Une des grandes erreurs des philosophes modernes consiste à confondre le concevable et l’imaginable ; cette erreur est particulièrement visible chez Kant, mais elle ne lui est pas spéciale, et elle est même un trait général de la mentalité occidentale, du moins depuis que celle-ci s’est tournée à peu près exclusivement du côté des choses sensibles ; pour quiconque fait une semblable confusion, il n’y a évidemment pas de métaphysique possible.

(Erreur Spirite, ch. V)

 

 

(…) Mais ce n’est pas tout : l’individualisme entraîne inévitablement le « naturalisme », puisque tout ce qui est au-delà de la nature est, par là même, hors de l’atteinte de l’individu comme tel ; « naturalisme » ou négation de la métaphysique, ce n’est d’ailleurs qu’une seule et même chose, et, dès lors que l’intuition intellectuelle est méconnue, il n’y a plus de métaphysique possible ; mais, tandis que certains s’obstinent cependant à bâtir une « pseudo-métaphysique » quelconque, d’autres reconnaissent plus franchement cette impossibilité ; de là le « relativisme » sous toutes ses formes, que ce soit le « criticisme » de Kant ou le « positivisme » d’Auguste Comte ; et, la raison étant elle-même toute relative et ne pouvant s’appliquer valablement qu’à un domaine également relatif, il est bien vrai que le « relativisme » est le seul aboutissement logique du « rationalisme ».
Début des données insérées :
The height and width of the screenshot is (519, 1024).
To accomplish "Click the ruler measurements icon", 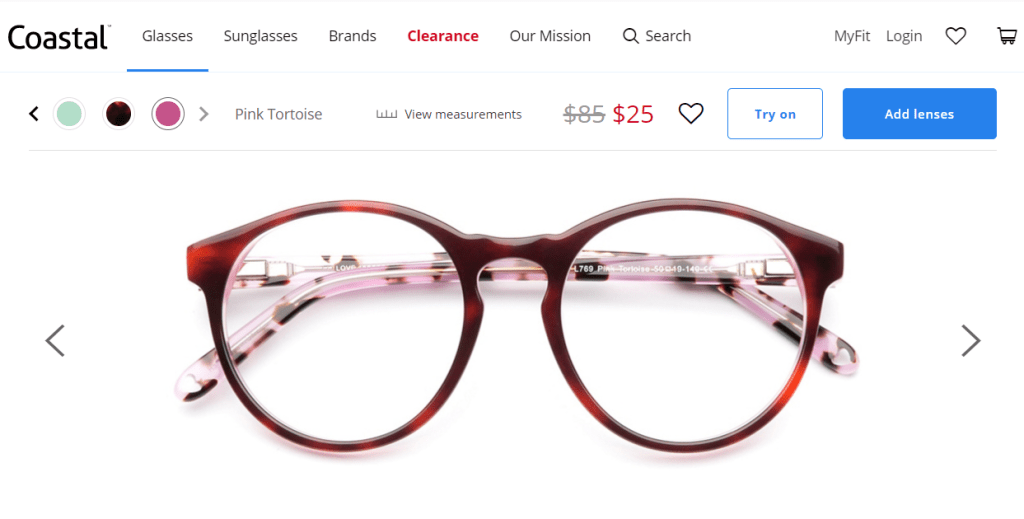I will pyautogui.click(x=386, y=114).
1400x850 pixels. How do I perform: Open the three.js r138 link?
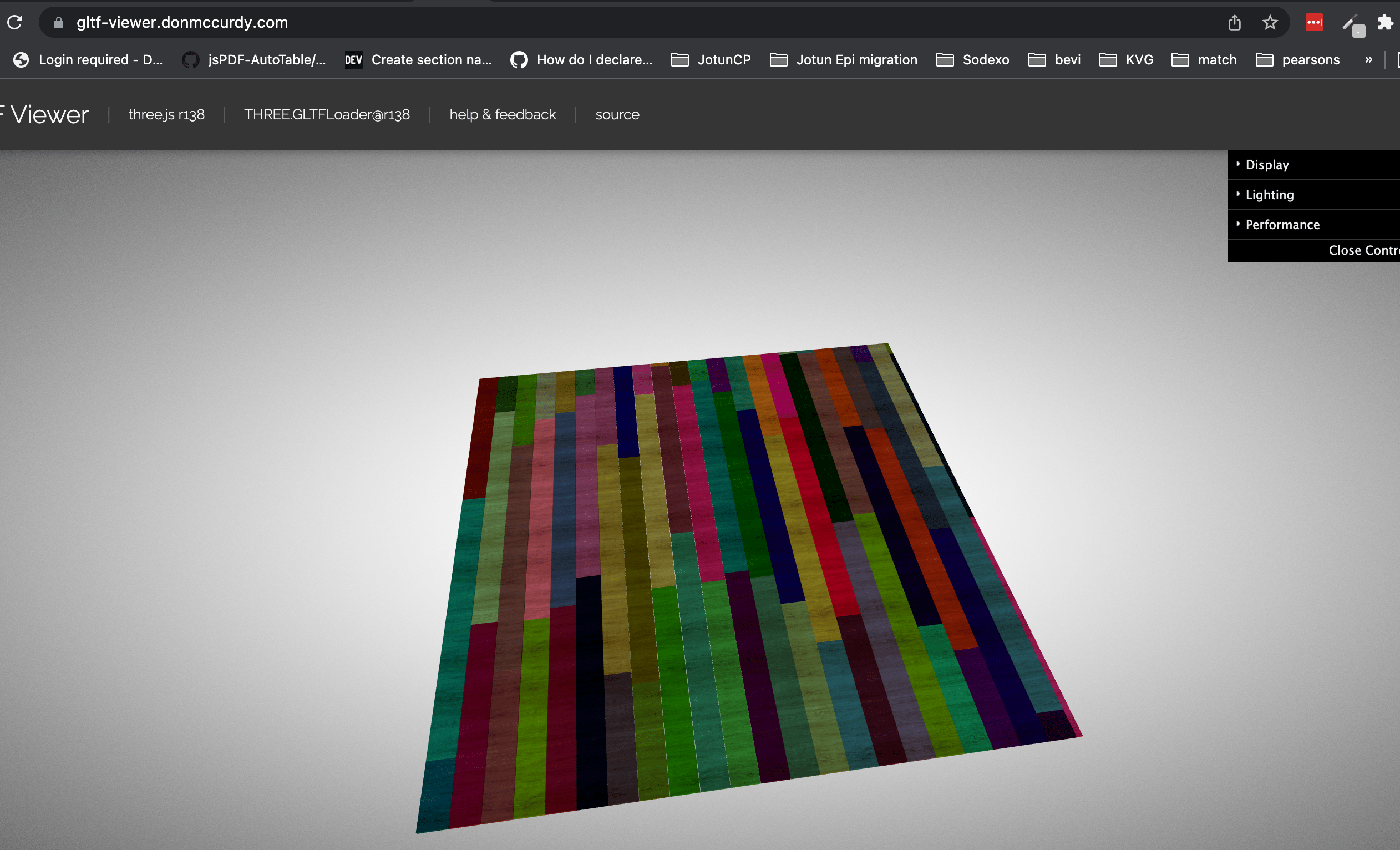[x=165, y=114]
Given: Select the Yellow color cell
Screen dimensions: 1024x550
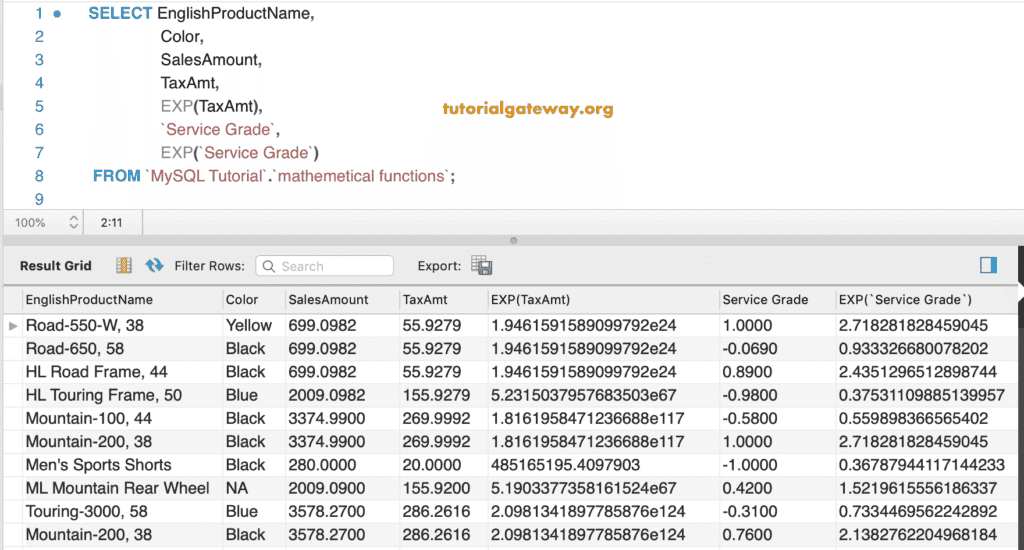Looking at the screenshot, I should 248,325.

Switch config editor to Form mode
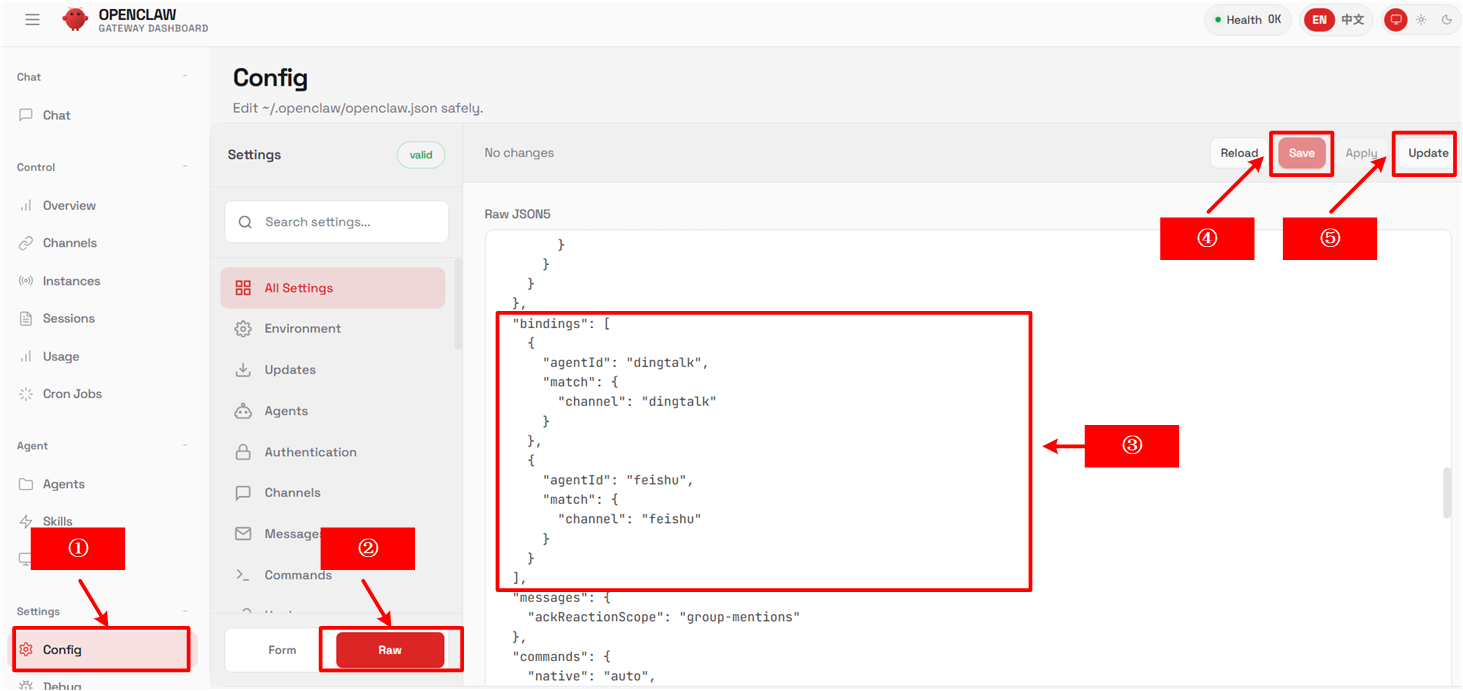pyautogui.click(x=282, y=650)
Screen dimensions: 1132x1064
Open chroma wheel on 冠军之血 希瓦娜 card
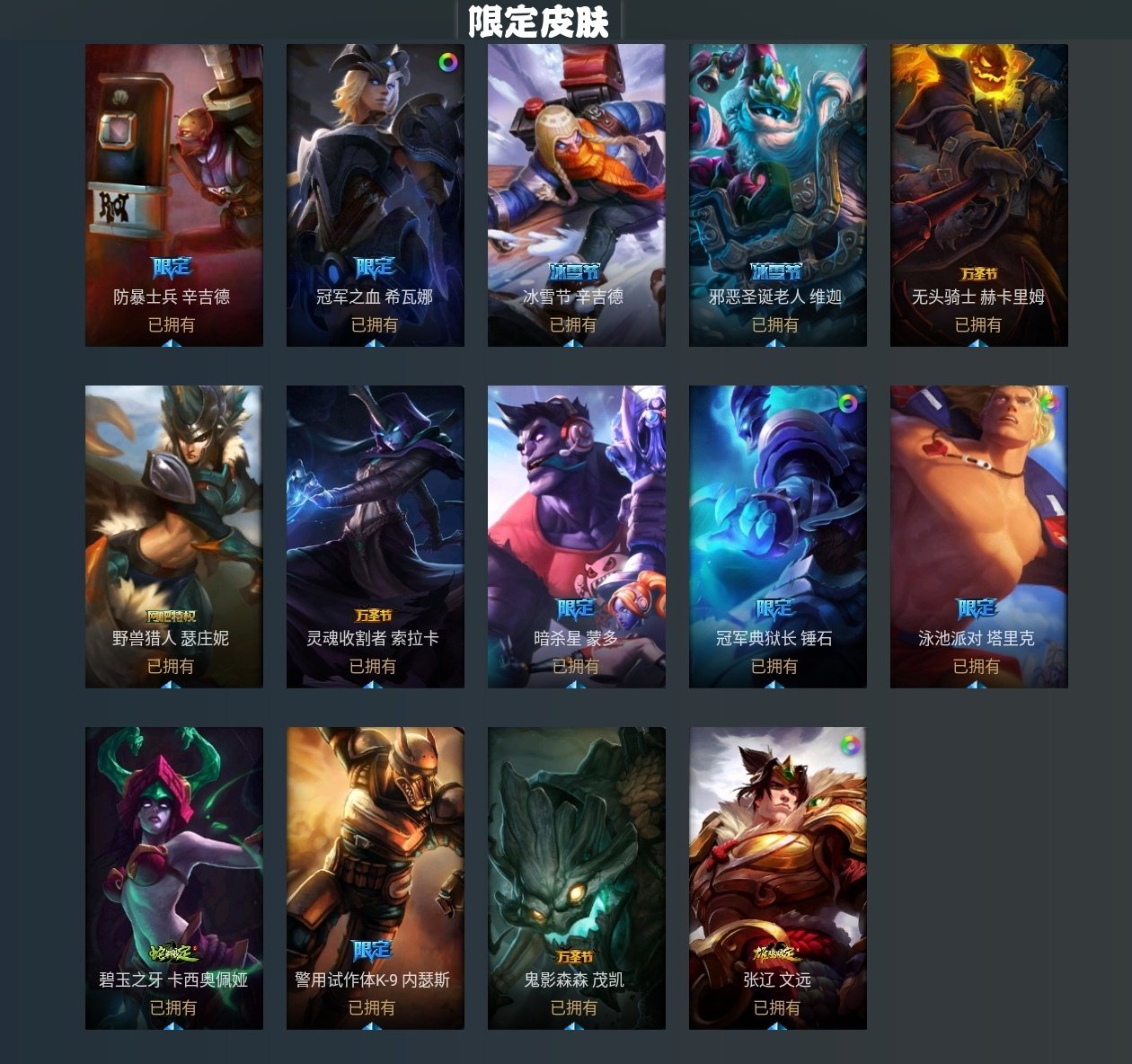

(Crise du Monde Moderne, ch. V)

 

 

 (…) beaucoup ne savent faire aucune différence entre « concevoir » et « imaginer », et certains philosophes, tels que Kant, vont jusqu’à déclarer « inconcevable » ou « impensable » tout ce qui n’est pas susceptible de représentation. Aussi tout ce qu’on appelle « spiritualisme » ou « idéalisme » n’est-il, le plus souvent, qu’une sorte de matérialisme transposé ; cela n’est pas vrai seulement de ce que nous avons désigné sous le nom de « néo-spiritualisme », mais aussi du spiritualisme philosophique lui-même, qui se considère pourtant comme l’opposé du matérialisme.

(Crise du Monde Moderne, ch. VII)

 

 

L’espace, ainsi que le temps, est une des conditions qui définissent l’existence corporelle, mais ces conditions sont différentes de la « matière » ou plutôt de la quantité, bien qu’elles se combinent naturellement avec celle-ci ; elles sont moins « substantielles », donc plus rapprochées de l’essence, et c’est en effet ce qu’implique l’existence en elles d’un aspect qualitatif ; nous venons de le voir pour l’espace, et nous le verrons aussi pour le temps. Avant d’en arriver là, nous indiquerons encore que l’inexistence d’un « espace vide » suffit pour montrer l’absurdité d’une des trop fameuses « antinomies » cosmologiques de Kant : se demander « si le monde est infini ou s’il est limité dans l’espace », c’est là une question qui n’a absolument aucun sens ; il est impossible que l’espace s’étende au-delà du monde pour le contenir, car alors c’est d’un espace vide qu’il s’agirait, et le vide ne peut contenir quoi que ce soit ; au contraire, c’est l’espace qui est dans le monde, c’est-à-dire dans la manifestation, et, si l’on se restreint à la considération du seul domaine de la manifestation corporelle, on pourra dire que l’espace est coextensif à ce monde, puisqu’il en est une des conditions ; mais ce monde n’est pas plus infini que l’espace lui-même, car, comme celui-ci, il ne contient pas toute possibilité, mais ne représente qu’un certain ordre de possibilités particulières, et il est limité par les déterminations qui constituent sa nature même.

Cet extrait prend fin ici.